Aim 1
In the thread below about splitting a field with REGEXP_EXTRACT, rewrite the paragraph beginning "I want to slice the field" as a brief list, together with the four items that follow it.
Aim 2
In the thread below about splitting a field with REGEXP_EXTRACT, why did the asker think REGEXP_EXTRACT_ALL could not be used? Answer in one to three sentences.

── Extract

1

I have a field in which values look like:

Field
pos1-123|pos2 xyx123|pos3-abc|pos4x350

I want to slice the field into four different calculated fields using REGEXP_EXTRACT that look like:

  • Calculated Field 1 : pos1-123,
  • Calculated Field 2 : pos2 xyx123
  • Calculated Field 3 : pos3-abc
  • Calculated Field 4 : pos4x350

I've managed to pull Calculated Field 1 on my own by using:

> REGEXP_EXTRACT(Field, '^//|(//|[[:alnum:]]+)')

However, I'm getting stuck on iterating through the rest of the string.

Nimantha
  • 6,405
  • 6
  • 28
  • 69
Leo_Taco
  • 45
  • 10
  • Maybe `REGEXP_EXTRACT_ALL` with `([^|]+)` will do? – Wiktor Stribiżew Apr 19 '21 at 19:28
  • I think because Google Data Studio uses RE2 the REGEXP_EXTRACT_ALL function isn't allowed. – Leo_Taco Apr 19 '21 at 19:49
  • 1
    Ok, use 1) `REGEXP_EXTRACT(Field, '^([^|]+)')`, 2) `REGEXP_EXTRACT(Field, '^[^|]+\|([^|]+)')`, 3) `REGEXP_EXTRACT(Field, '^(?:[^|]+\|){2}([^|]+)')` and 4) `REGEXP_EXTRACT(Field, '^(?:[^|]+\|){3}([^|]+)')` – Wiktor Stribiżew Apr 19 '21 at 19:51
  • This is working perfectly now thanks! My only change is that in RE you need two \'s to escape a token so: ^(?:[^|]+\\|){2}([^|]+) – Leo_Taco Apr 19 '21 at 21:56

1 Answers1

1

You can use the following regular expressions:

REGEXP_EXTRACT(Field, '^([^|]+)')

────
── Provided material

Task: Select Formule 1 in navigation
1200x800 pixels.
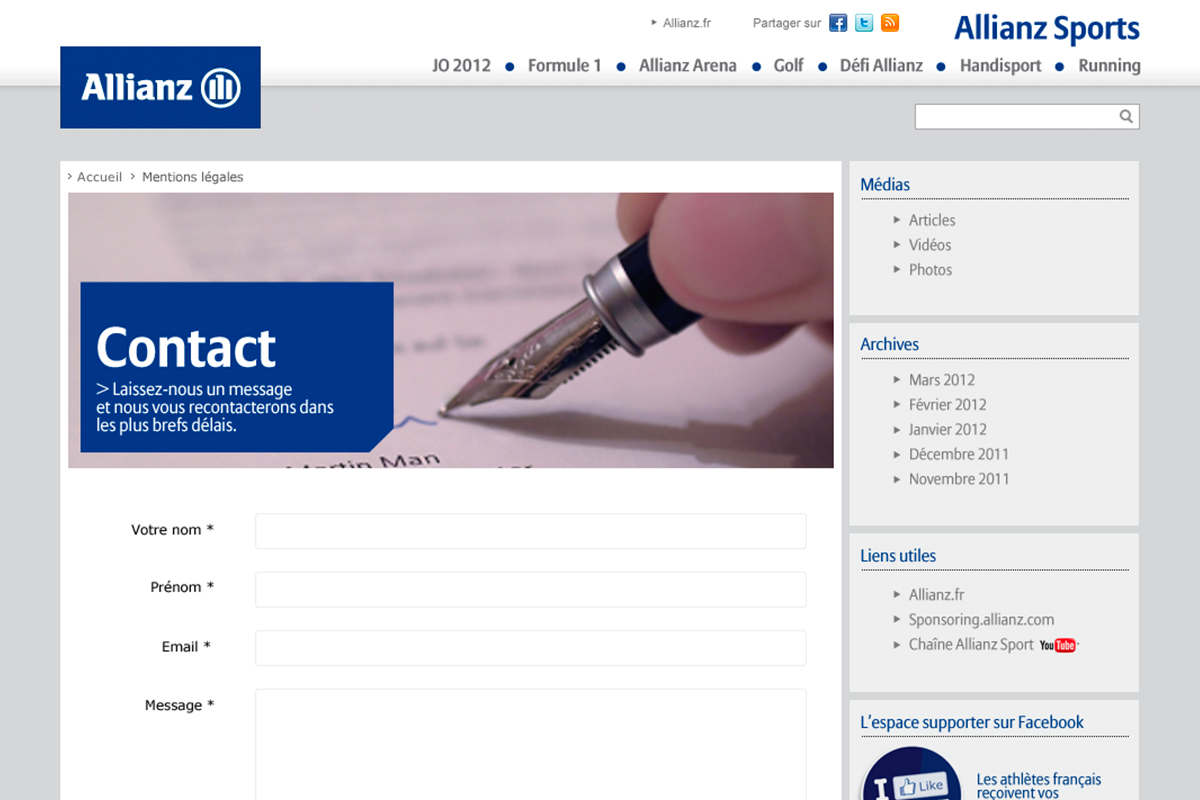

────

Worked solution 1
- Goal: split the field into four calculated fields with REGEXP_EXTRACT
- Calculated Field 1: pos1-123
- Calculated Field 2: pos2 xyx123
- Calculated Field 3: pos3-abc
- Calculated Field 4: pos4x350

Worked solution 2
The asker believed that Google Data Studio uses RE2. For that reason, they thought the REGEXP_EXTRACT_ALL function isn't allowed there.